START RECORDS FOR PROCESSING

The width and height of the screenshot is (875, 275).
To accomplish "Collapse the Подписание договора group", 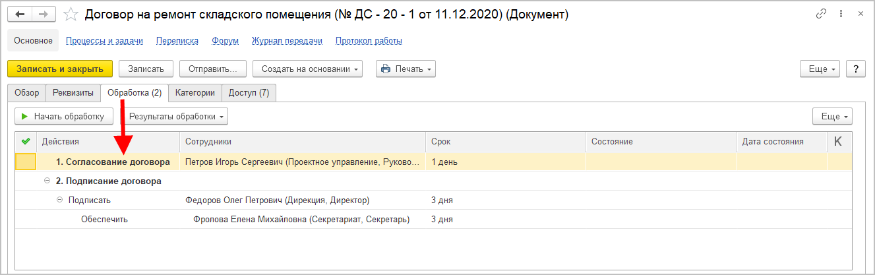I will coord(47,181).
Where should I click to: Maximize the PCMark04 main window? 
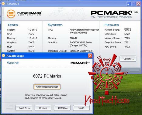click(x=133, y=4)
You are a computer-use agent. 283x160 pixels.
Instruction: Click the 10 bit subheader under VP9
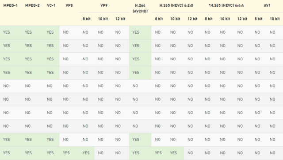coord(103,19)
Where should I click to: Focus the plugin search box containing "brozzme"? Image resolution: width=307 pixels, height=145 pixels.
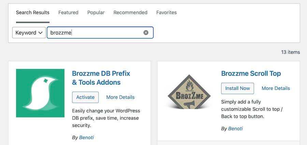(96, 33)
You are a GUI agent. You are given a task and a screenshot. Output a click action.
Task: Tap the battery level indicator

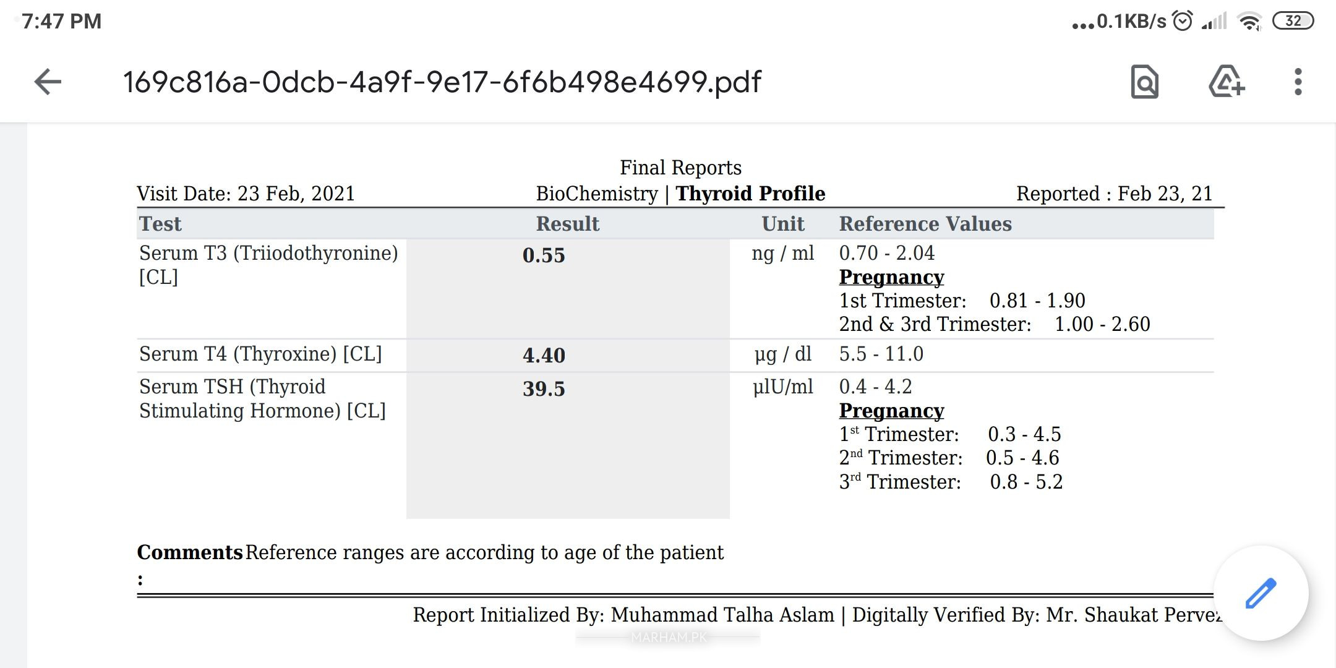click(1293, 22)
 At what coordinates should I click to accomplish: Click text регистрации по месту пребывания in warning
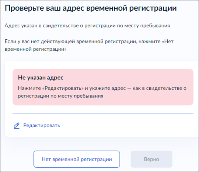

END RECORDS FOR PROCESSING

WHAT NEEDS TO BE DONE
An exact copy of the lines from the line containing "Instruction: Click the" through the final line of the listing, without pictures, is the expected result.

SOLUTION
Instruction: Click the 10 bit subheader under VP9
coord(103,19)
Where should I click to: Focus the plugin search box containing "brozzme"? Image resolution: width=307 pixels, height=145 pixels.
(96, 33)
You are a GUI agent. You are given a task and a screenshot. Output a click action.
Task: Tap the battery level indicator

click(1293, 22)
 At what coordinates should I click to accomplish: Click text регистрации по месту пребывания in warning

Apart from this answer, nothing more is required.